The estimate is that vague for several interacting reasons.

One is that humanity's income distribution, like almost every income distribution with a large sample, is skewed heavily to the right and bunches people at the left (the poor end). As a result the number of people near any minimum income threshold is always going to be a large share of the total.

A second is that comparisons between countries are even more inexact than statistics within countries. The Purchasing Power Parity correction for affordability has decades of work behind it, but no one is very confident that we have accurate comparisons between quality of a house in rural India and quality of a house on an island in Greece, to use a random example. Last I read about it, (20 years ago?), comparisons of actual expenditure at the low income end of the scale tended to show less inequality between countries than money income does (probably indicating cousins sharing subsistence crops and other such ways of coping with times of low income).
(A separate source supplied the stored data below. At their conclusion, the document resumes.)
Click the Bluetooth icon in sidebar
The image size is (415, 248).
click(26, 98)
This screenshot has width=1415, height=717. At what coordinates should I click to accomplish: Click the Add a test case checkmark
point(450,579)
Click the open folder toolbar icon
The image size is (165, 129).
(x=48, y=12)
And third the line for "extreme poverty" is a little arbitrary. Even so, if you want to use the numbers to claim that 40% of humanity has left extreme poverty between 1990 and 2010 (or 2020, but the trend slowed way down in the 2010s) you can find justification (but need to remember that a large portion of those people are still close to the line) and if you want to be conservative you still pretty much have to admit that at least 20 percent left extreme poverty in that time.
DWill wrote:Bill Gates, in his climate change book, makes much of the need to bring electricity to poor people, obviously adding to the challenge of reaching net zero. Electricity and the many ways that it's used means that economic growth is a mandate, though people like me want to believe that zero or negative growth is necessary to save the planet.
I have seen solar projects in rural West Africa that made a real difference in people's lives and were much appreciated, but still were not transformational by themselves. Easier to refrigerate medicines, easier to get entertainment, etc., but the crops still needed to be tilled and harvested. The transformation needed to bring a healthy standard of living in Africa south of the Sahara is mainly about improving the productivity of workers. Its impact on GHG emissions could easily be offset by more attention to insulation in the richer countries. Its delay mainly prolongs the problem of high population growth, which in turn increases the challenge of overcoming poverty without destroying the environment.

Pinker's optimism would seem to be justified by steady material progress. But the "market failures" that need to be addressed by serious and determined public efforts are not, so far, really being mastered. It's possible we will come close to winning the race and still lose it.